Hi Julian,
This thread is quite old but I did actually get https working for server side only authentication (just dealing with a data problem right now with 422 errors, hopefully will have this working in next hour). I have not played with client authentication; there doesn't appear to be an exposed interface (at least have not deeply researched yet) for setting the client side cert. Maybe something was fixed between your original post date and now.

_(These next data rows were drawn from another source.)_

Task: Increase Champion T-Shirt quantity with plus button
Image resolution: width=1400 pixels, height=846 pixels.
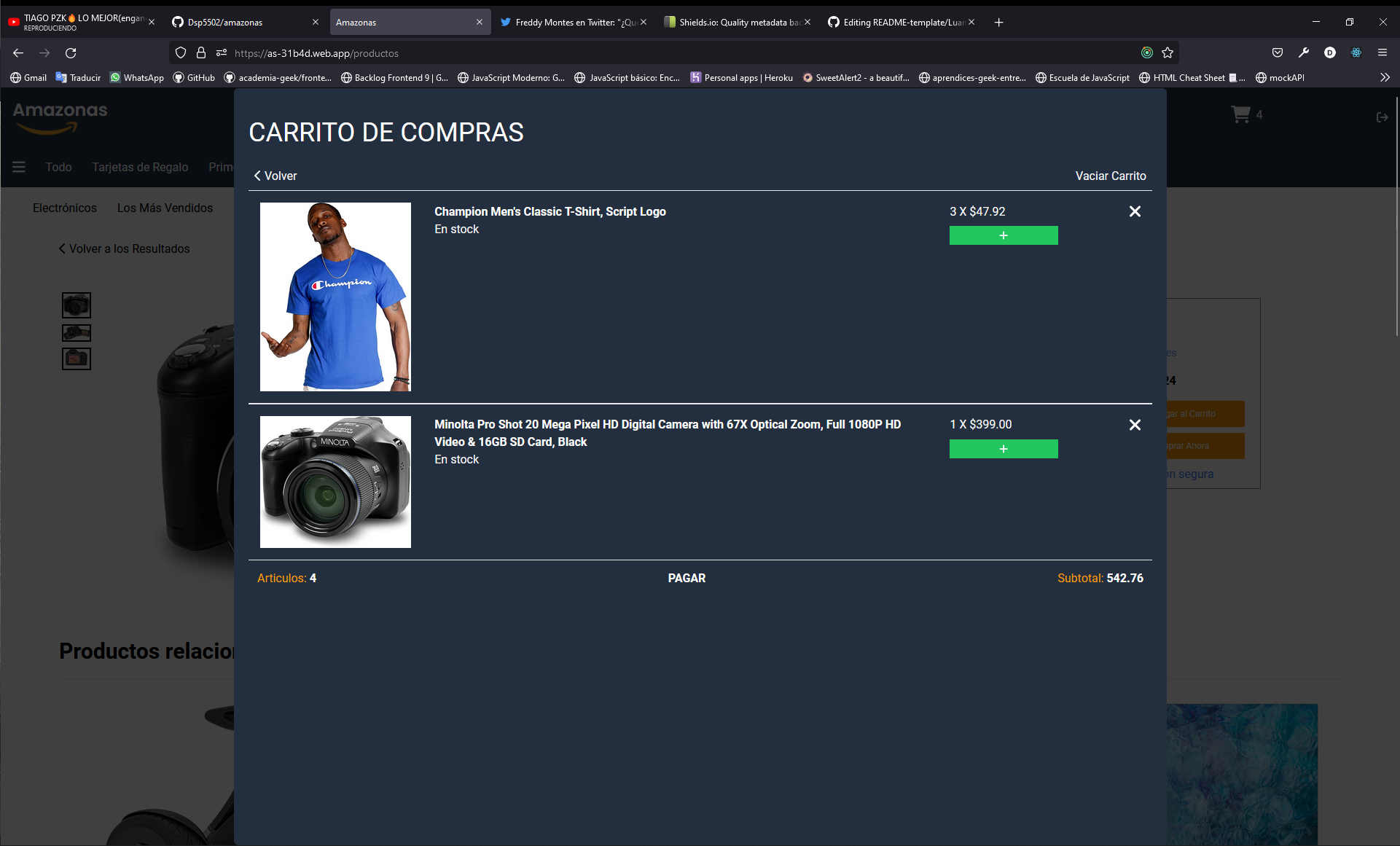Action: coord(1003,235)
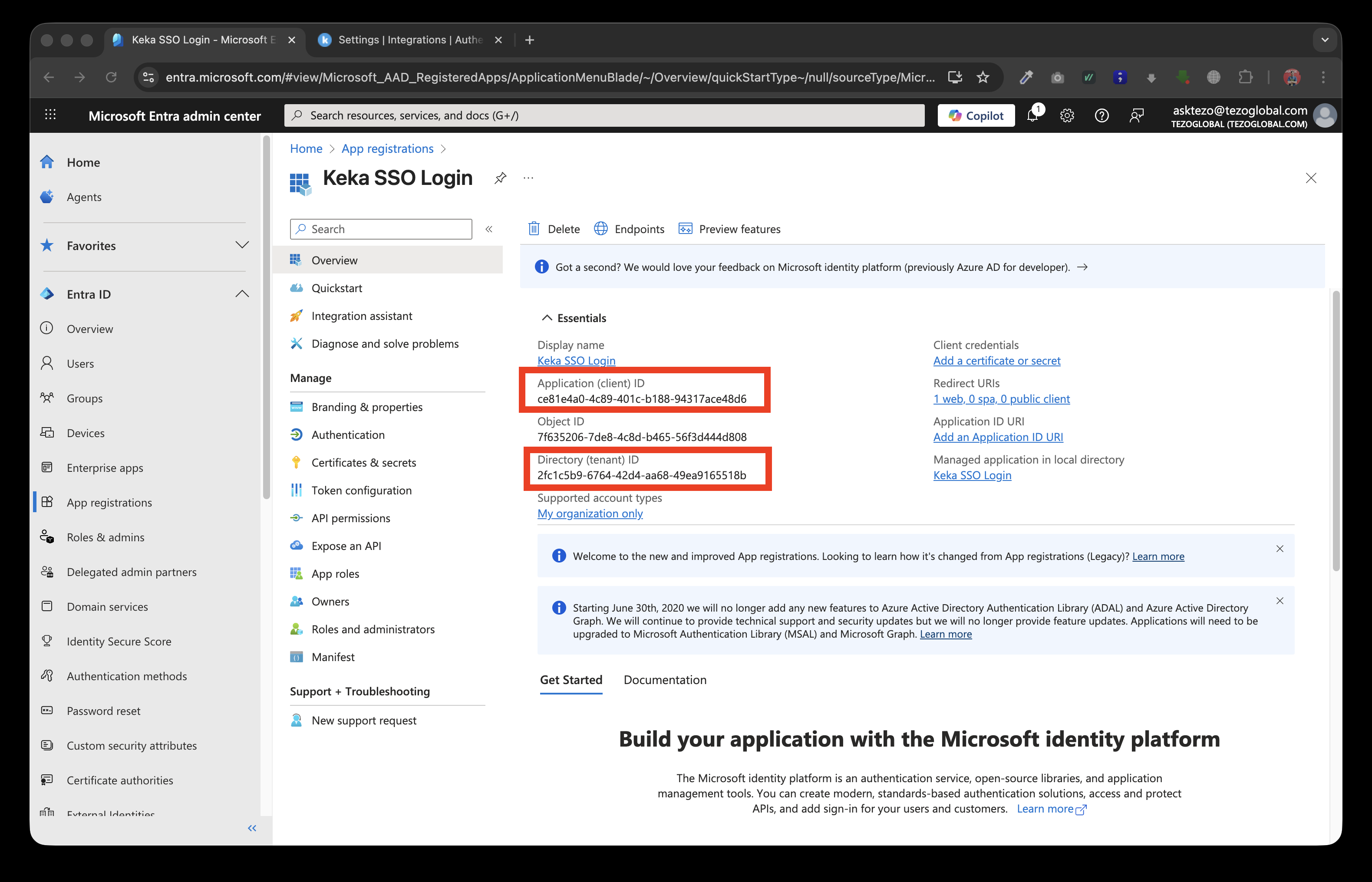Open the waffle apps menu icon

click(x=50, y=115)
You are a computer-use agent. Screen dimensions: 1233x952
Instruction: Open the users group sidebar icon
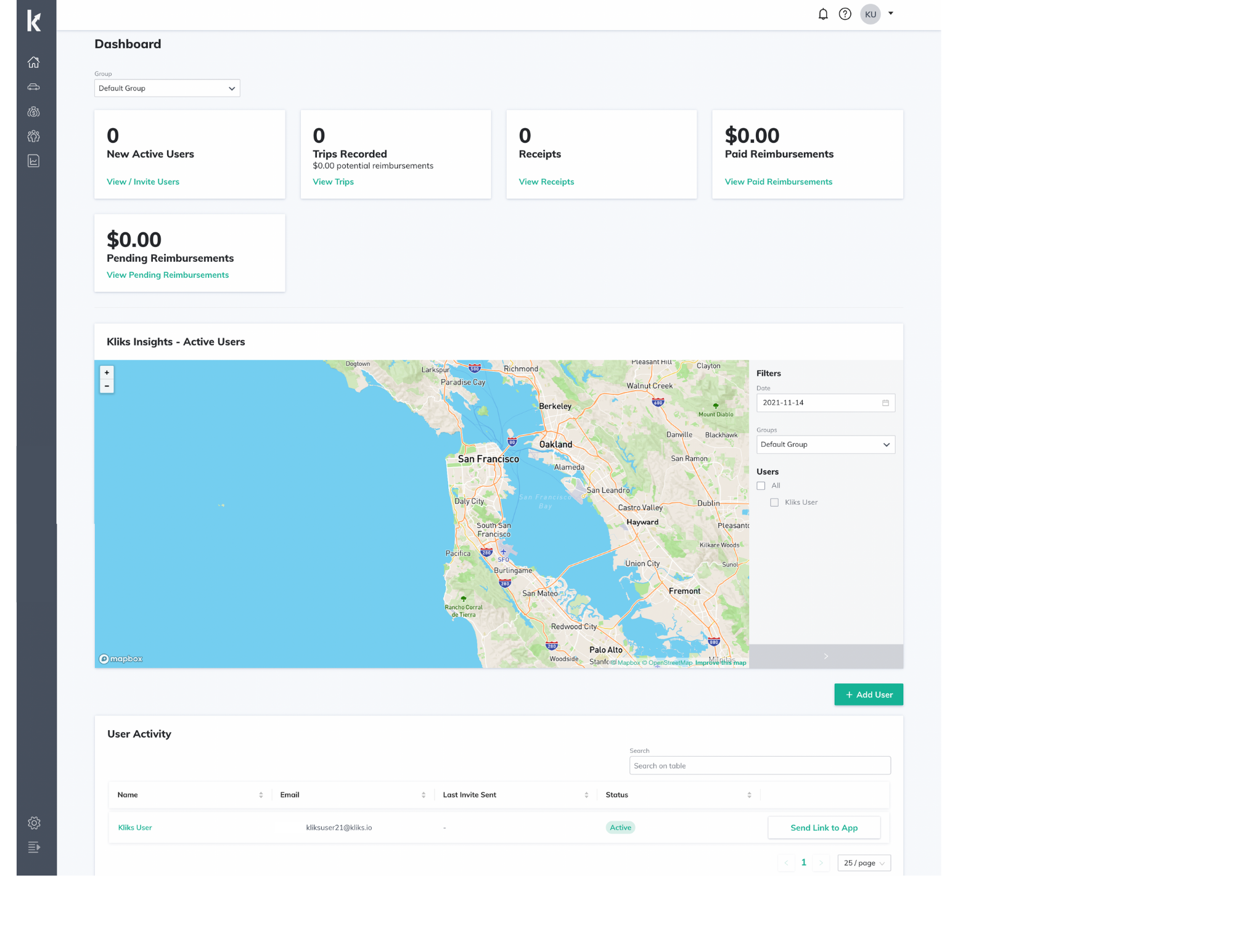click(x=34, y=136)
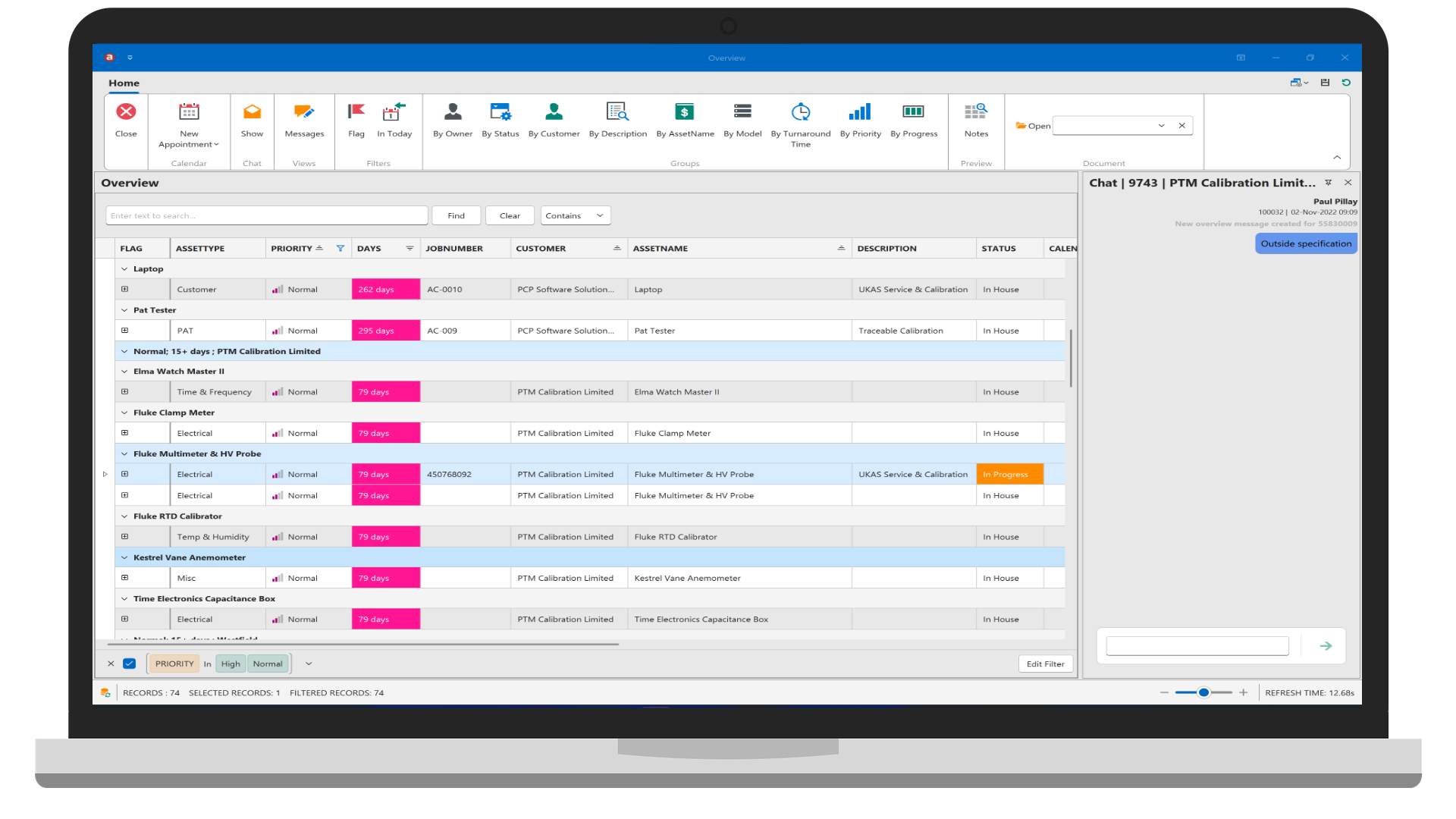This screenshot has height=819, width=1456.
Task: Collapse the Laptop group header
Action: [124, 268]
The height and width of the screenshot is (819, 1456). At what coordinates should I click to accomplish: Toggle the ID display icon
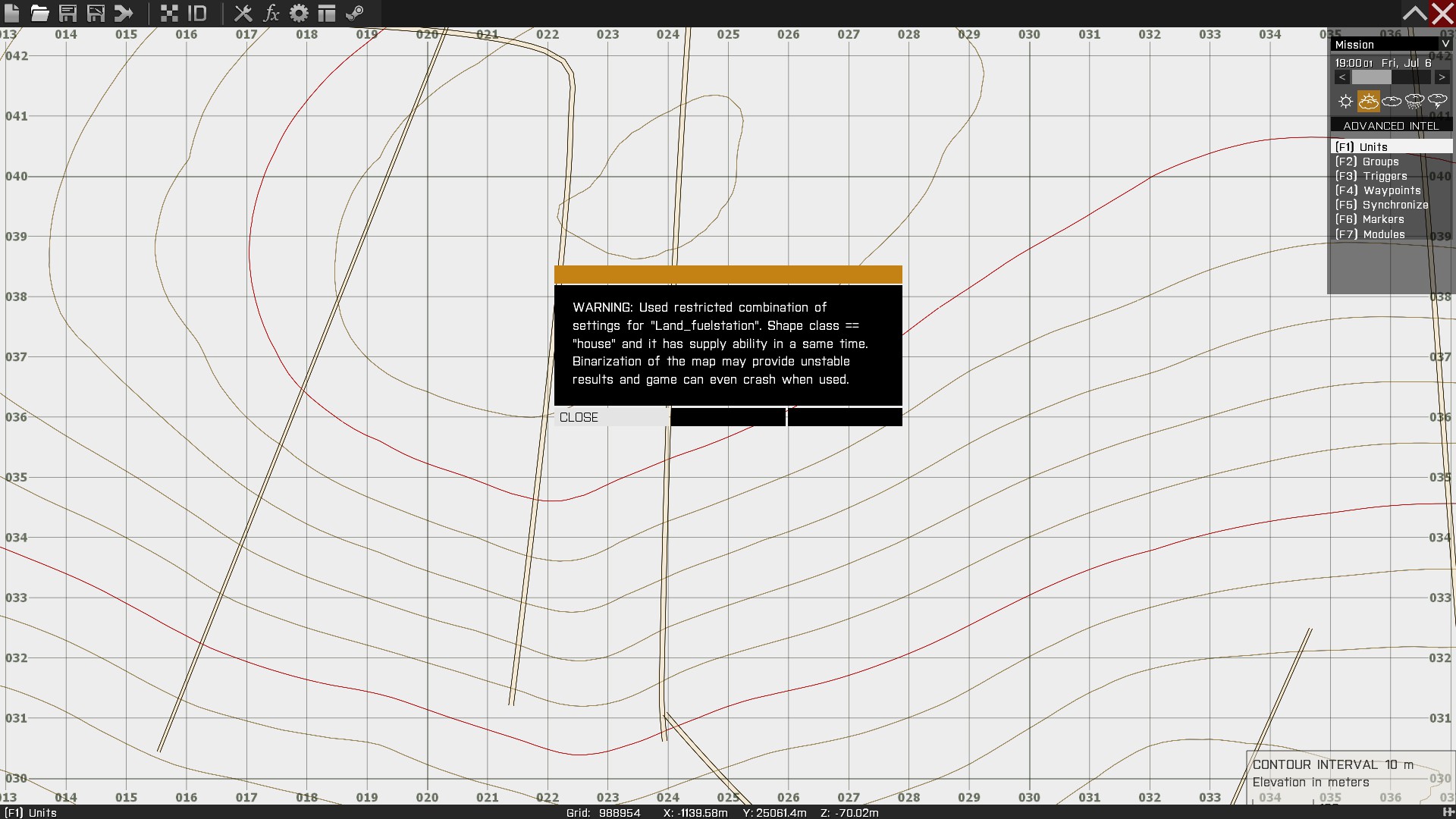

import com.twitter.parrot.config.ParrotLauncherConfig
new ParrotLauncherConfig {
doConfirm = false
requestRate = 1
duration = 20
timeUnit = "SECONDS"
victims = "
myserver.cisco.com"
log = "config/replay.log"
reuseFile = true
scheme = "https"
header = "
myserver.cisco.com"
port = 443
jobName = "simple_enroll"
localMode = true
//For debugging for now
traceLevel = com.twitter.logging.Level.ALL
verboseCmd = true
imports = """
import com.twitter.jexample.ComplexHtmlParserTest
import org.jboss.netty.handler.codec.http.HttpResponse
import com.twitter.conversions.time._
"""
loadTest = "new ComplexHtmlParserTest(service.get, this)"
}
I followed and reviewed some of your example code at
https://github.com/julianrendell/iago-examples; good stuff. I feel your pain in some ways with your reference in another thread to having to go learn scala on the fly. I haven't bit the bullet yet as switching between java, python, c++, ect.. is enough right now. I did however write an example that actually works with pure java; its not optimized right now but basically has the keys in it to do the translations for instantiating and working with the scala objects from java. I'll see if I can clean it up a little and fork your project off as a place holder for it. My team was looking to write a complex parser for http testing that would understand like your code does of forming different requests based on the feeder lines we receive. We were looking at something very generic that would work like the curl command line.